He was married to actress Minna Gombell, who starred in many of his productions.
In 1916 Fagan took a break from the theater to served as Director of Public Relations for Republican Presidential candidate Charles Evans Hughes. When a similar offer was made in 1928 to him by Herbert Hoover he turned it down.
In 1929 the talking picture version of his play "The Great Power" earned the dubious record of being the shortest run of any movie at the Capitol Theatre, New York. It was replaced with a silent comedy film after only one performance.
He moved to Hollywood in 1930, where he served as a writer and director with Pathe Pictures, Inc., then owned by Joseph P. Kennedy, and also at 20th Century Fox, and other Hollywood Film Studios.
In 1945, Fagan claimed he saw secret documents of the meetings in Yalta, shown to him by author John T. Flynn, that led him to write the plays 'Red Rainbow', and 'Thieves Paradise.' Written in 1945, 'Red Rainbow' portrays Roosevelt, Stalin and others in Malta plotting to deliver the Balkans, Eastern Europe and Berlin to Stalin. Left-wing groups in the New York opposed the production of the play and Fagan had difficulties getting financial backing to produce it. Fagan took the play to Hollywood were he encountered even more protests against it than he had in New York. "Red Rainbow"
In 1947 congressional hearings were held, where more than 300 famous stars, writers, and directors from Hollywood, Radio, and TV were investigated, many of whom were blacklisted as Communists. These hearings resulted in the imprisonment of the Hollywood Ten.
In the late 1940s Fagan launched a one-man crusade against what he claimed was a "Red Conspiracy in Hollywood". Out of this crusade would come the Cinema Educational Guild.
In 1953, 'Red Rainbow' was produced by Bruce Fagan and staged for 16 performances at the Royale Theatre between 14 September and 26 September.
Written two years later, 'Thieves Paradise' portrays the same group plotting to create the United Nations as a Communist front for one world government.
Despite opposition, 'Thieves Paradise' opened at the Las Palmas Theatre in Hollywood on December 26, 1947. It starred actor Howard Johnson who was subject to a campaign of harassment so bitter and intense that it sent him to St. Vincent's Hospital with a nervous breakdown after six performances.
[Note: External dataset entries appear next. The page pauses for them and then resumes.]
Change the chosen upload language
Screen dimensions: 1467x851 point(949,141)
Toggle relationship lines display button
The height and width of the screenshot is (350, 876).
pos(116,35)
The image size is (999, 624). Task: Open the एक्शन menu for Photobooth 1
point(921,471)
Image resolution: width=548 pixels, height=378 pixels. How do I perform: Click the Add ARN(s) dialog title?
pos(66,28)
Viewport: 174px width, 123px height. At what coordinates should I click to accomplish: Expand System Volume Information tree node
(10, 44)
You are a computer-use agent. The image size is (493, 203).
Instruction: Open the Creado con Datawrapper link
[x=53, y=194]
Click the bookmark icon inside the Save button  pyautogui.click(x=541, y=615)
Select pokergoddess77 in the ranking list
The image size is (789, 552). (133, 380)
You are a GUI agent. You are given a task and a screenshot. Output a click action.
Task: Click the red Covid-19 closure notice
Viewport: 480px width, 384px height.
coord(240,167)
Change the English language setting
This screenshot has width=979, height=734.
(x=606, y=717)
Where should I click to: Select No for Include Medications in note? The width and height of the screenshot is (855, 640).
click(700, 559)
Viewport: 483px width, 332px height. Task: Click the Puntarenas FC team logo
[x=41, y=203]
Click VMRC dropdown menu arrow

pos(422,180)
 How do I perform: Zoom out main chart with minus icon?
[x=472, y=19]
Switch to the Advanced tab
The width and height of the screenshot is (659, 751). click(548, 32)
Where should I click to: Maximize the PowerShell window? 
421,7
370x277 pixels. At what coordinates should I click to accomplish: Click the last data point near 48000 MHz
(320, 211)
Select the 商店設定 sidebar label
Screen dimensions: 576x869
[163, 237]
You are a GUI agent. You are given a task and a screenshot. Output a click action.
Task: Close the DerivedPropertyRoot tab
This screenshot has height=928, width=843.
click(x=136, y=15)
Johnson's mother was also a subject of this campaign against him. These incidences were investigated and corroborated by both Actors' Equity and the American Board of Arbitration. Johnson, who had appeared in three films, never made another movie in Hollywood. 'Thieves Paradise' was also produced and staged at the El Patio theatre in Hollywood in April, 1948. It opened on April 12th, and, despite protest against it, was able to complete its run. This is also mentioned in an anti-communist speech, Luxurious Hollywood made in the same theater, on December 9, 1948, by an unknown reputed Hollywood insider wearing a black mask and calling himself Mr. X.
Between 1967 and 1968 Fagan recorded 'The Illuminati and the Council on Foreign Relations', three LP records allegedly documenting the activities of a secret society known as The Illuminati.
Fagan's LPs were dubbed to compact cassette by a group calling themselves the Sons of Liberty. The recordings have since been copied to mp3 format and made freely available on the Internet.
Myron C. Fagan died on 12 May 1972 in Los Angeles, California, USA.